[v2,net-next] net: generalize skb freeing deferral to per-cpu lists

From: Eric Dumazet <edumazet@google.com>

From: Eric Dumazet <edumazet@google.com>

Logic added in commit f35f821935d8 ("tcp: defer skb freeing after socket
lock is released") helped bulk TCP flows to move the cost of skbs
frees outside of critical section where socket lock was held.

But for RPC traffic, or hosts with RFS enabled, the solution is far from
being ideal.

For RPC traffic, recvmsg() has to return to user space right after
skb payload has been consumed, meaning that BH handler has no chance
to pick the skb before recvmsg() thread. This issue is more visible
with BIG TCP, as more RPC fit one skb.

For RFS, even if BH handler picks the skbs, they are still picked
from the cpu on which user thread is running.

Ideally, it is better to free the skbs (and associated page frags)
on the cpu that originally allocated them.

This patch removes the per socket anchor (sk->defer_list) and
instead uses a per-cpu list, which will hold more skbs per round.

This new per-cpu list is drained at the end of net_action_rx(),
after incoming packets have been processed, to lower latencies.

In normal conditions, skbs are added to the per-cpu list with
no further action. In the (unlikely) cases where the cpu does not
run net_action_rx() handler fast enough, we use an IPI to raise
NET_RX_SOFTIRQ on the remote cpu.

Also, we do not bother draining the per-cpu list from dev_cpu_dead()
This is because skbs in this list have no requirement on how fast
they should be freed.

Note that we can add in the future a small per-cpu cache
if we see any contention on sd->defer_lock.

Tested on a pair of hosts with 100Gbit NIC, RFS enabled,
and /proc/sys/net/ipv4/tcp_rmem[2] tuned to 16MB to work around
page recycling strategy used by NIC driver (its page pool capacity
being too small compared to number of skbs/pages held in sockets
receive queues)

Note that this tuning was only done to demonstrate worse
conditions for skb freeing for this particular test.
These conditions can happen in more general production workload.
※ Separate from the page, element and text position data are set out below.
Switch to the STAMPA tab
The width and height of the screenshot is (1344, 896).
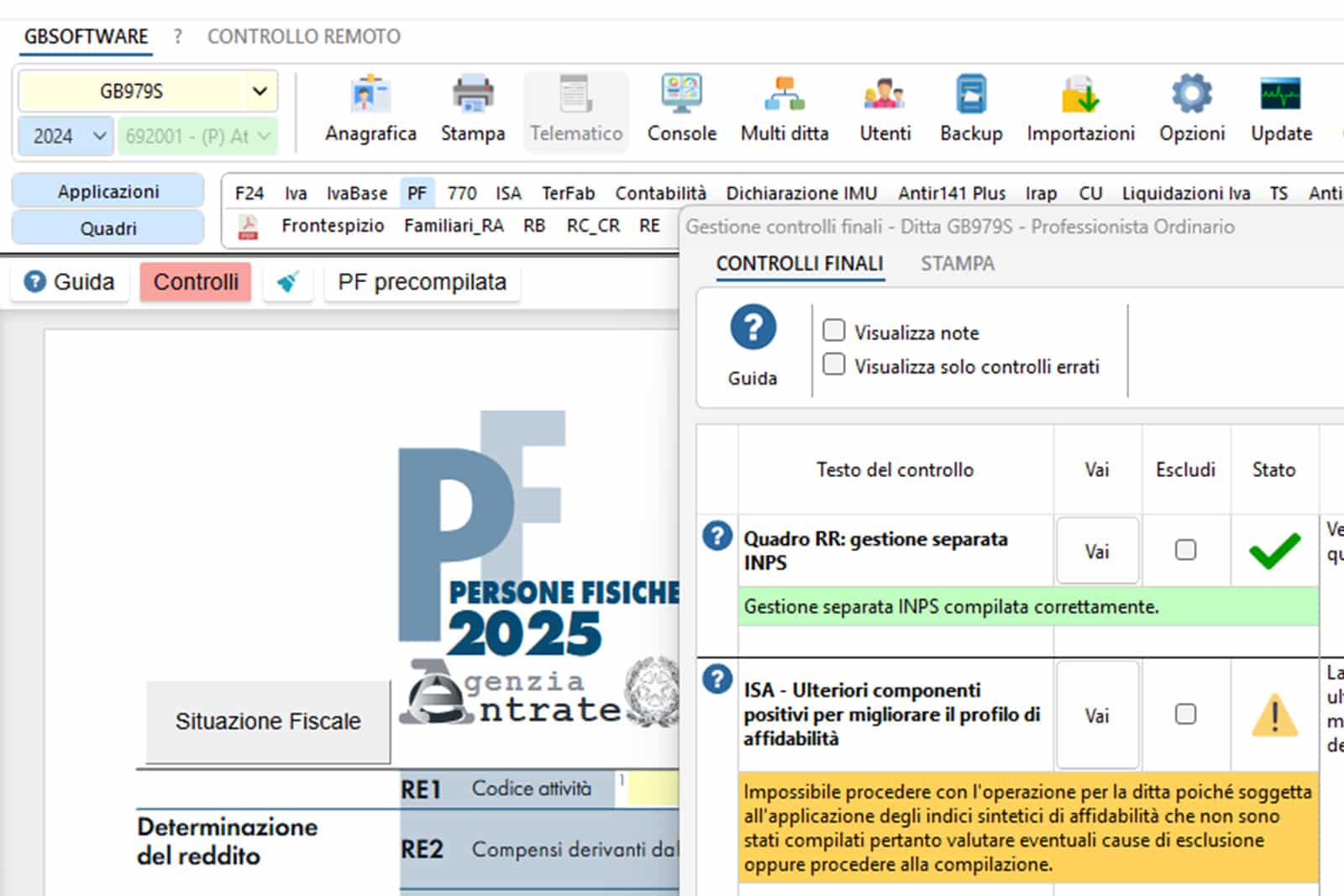(957, 264)
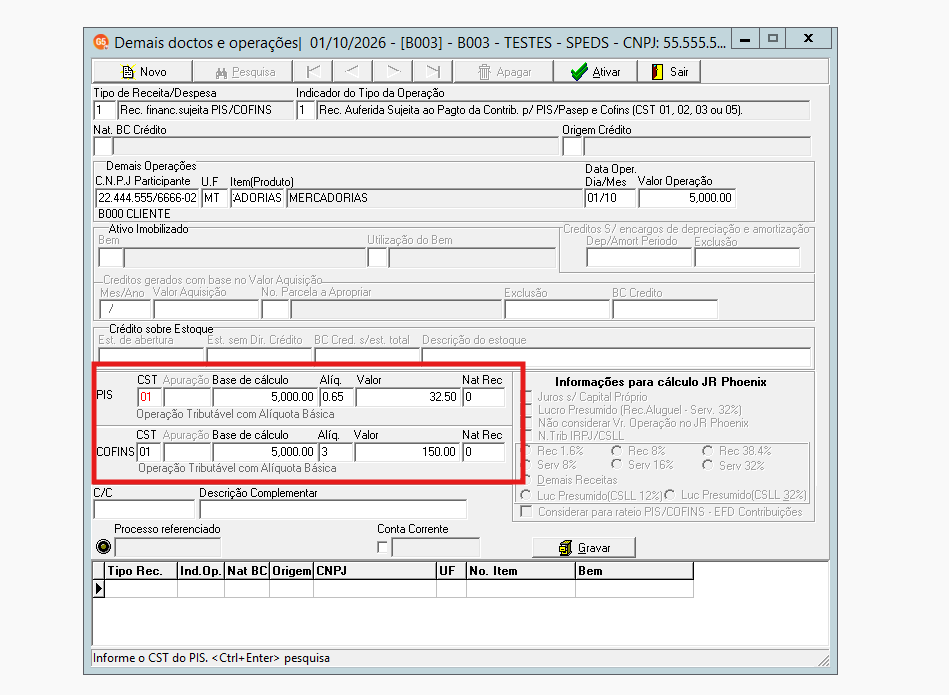
Task: Toggle the Conta Corrente checkbox
Action: pos(382,547)
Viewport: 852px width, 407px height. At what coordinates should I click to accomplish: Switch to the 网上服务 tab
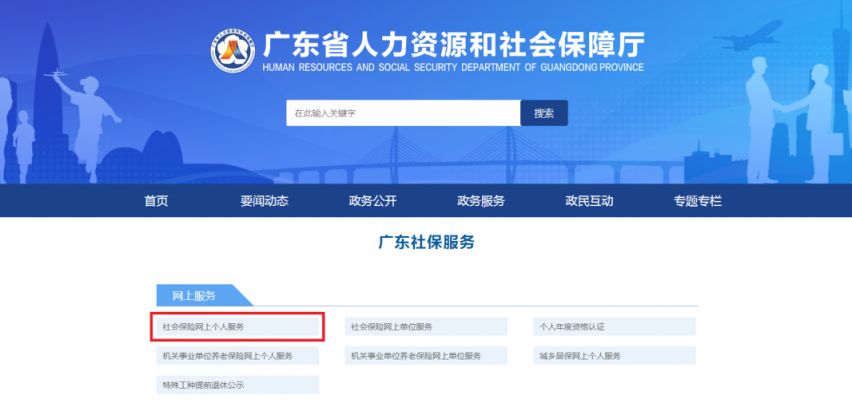(194, 296)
10 runs of one TCP_STREAM flow

Before:
Average throughput: 49685 Mbit.

Kernel profiles on cpu running user thread recvmsg() show high cost for
skb freeing related functions (*)

    57.81%  [kernel]       [k] copy_user_enhanced_fast_string
(*) 12.87%  [kernel]       [k] skb_release_data
(*)  4.25%  [kernel]       [k] __free_one_page
(*)  3.57%  [kernel]       [k] __list_del_entry_valid
     1.85%  [kernel]       [k] __netif_receive_skb_core
     1.60%  [kernel]       [k] __skb_datagram_iter
(*)  1.59%  [kernel]       [k] free_unref_page_commit
(*)  1.16%  [kernel]       [k] __slab_free
     1.16%  [kernel]       [k] _copy_to_iter
(*)  1.01%  [kernel]       [k] kfree
(*)  0.88%  [kernel]       [k] free_unref_page
     0.57%  [kernel]       [k] ip6_rcv_core
     0.55%  [kernel]       [k] ip6t_do_table
     0.54%  [kernel]       [k] flush_smp_call_function_queue
(*)  0.54%  [kernel]       [k] free_pcppages_bulk
     0.51%  [kernel]       [k] llist_reverse_order
     0.38%  [kernel]       [k] process_backlog
(*)  0.38%  [kernel]       [k] free_pcp_prepare
     0.37%  [kernel]       [k] tcp_recvmsg_locked
(*)  0.37%  [kernel]       [k] __list_add_valid
     0.34%  [kernel]       [k] sock_rfree
     0.34%  [kernel]       [k] _raw_spin_lock_irq
(*)  0.33%  [kernel]       [k] __page_cache_release
     0.33%  [kernel]       [k] tcp_v6_rcv
(*)  0.33%  [kernel]       [k] __put_page
(*)  0.29%  [kernel]       [k] __mod_zone_page_state
     0.27%  [kernel]       [k] _raw_spin_lock

After patch:
Average throughput: 73076 Mbit.

Kernel profiles on cpu running user thread recvmsg() looks better:

    81.35%  [kernel]       [k] copy_user_enhanced_fast_string
     1.95%  [kernel]       [k] _copy_to_iter
     1.95%  [kernel]       [k] __skb_datagram_iter
     1.27%  [kernel]       [k] __netif_receive_skb_core
     1.03%  [kernel]       [k] ip6t_do_table
     0.60%  [kernel]       [k] sock_rfree
     0.50%  [kernel]       [k] tcp_v6_rcv
     0.47%  [kernel]       [k] ip6_rcv_core
     0.45%  [kernel]       [k] read_tsc
     0.44%  [kernel]       [k] _raw_spin_lock_irqsave
     0.37%  [kernel]       [k] _raw_spin_lock
     0.37%  [kernel]       [k] native_irq_return_iret
     0.33%  [kernel]       [k] __inet6_lookup_established
     0.31%  [kernel]       [k] ip6_protocol_deliver_rcu
     0.29%  [kernel]       [k] tcp_rcv_established
     0.29%  [kernel]       [k] llist_reverse_order

v2: kdoc issue (kernel bots)
    do not defer if (alloc_cpu == smp_processor_id()) (Paolo)
    replace the sk_buff_head with a single-linked list (Jakub)
    add a READ_ONCE()/WRITE_ONCE() for the lockless read of sd->defer_list

Signed-off-by: Eric Dumazet <edumazet@google.com>
---
 include/linux/netdevice.h |  5 ++++
 include/linux/skbuff.h    |  3 +++
 include/net/sock.h        |  2 --
 include/net/tcp.h         | 12 ---------
 net/core/dev.c            | 31 ++++++++++++++++++++++++
 net/core/skbuff.c         | 51 ++++++++++++++++++++++++++++++++++++++-
 net/core/sock.c           |  3 ---
 net/ipv4/tcp.c            | 25 +------------------
 net/ipv4/tcp_ipv4.c       |  1 -
 net/ipv6/tcp_ipv6.c       |  1 -
 net/tls/tls_sw.c          |  2 --
 11 files changed, 90 insertions(+), 46 deletions(-)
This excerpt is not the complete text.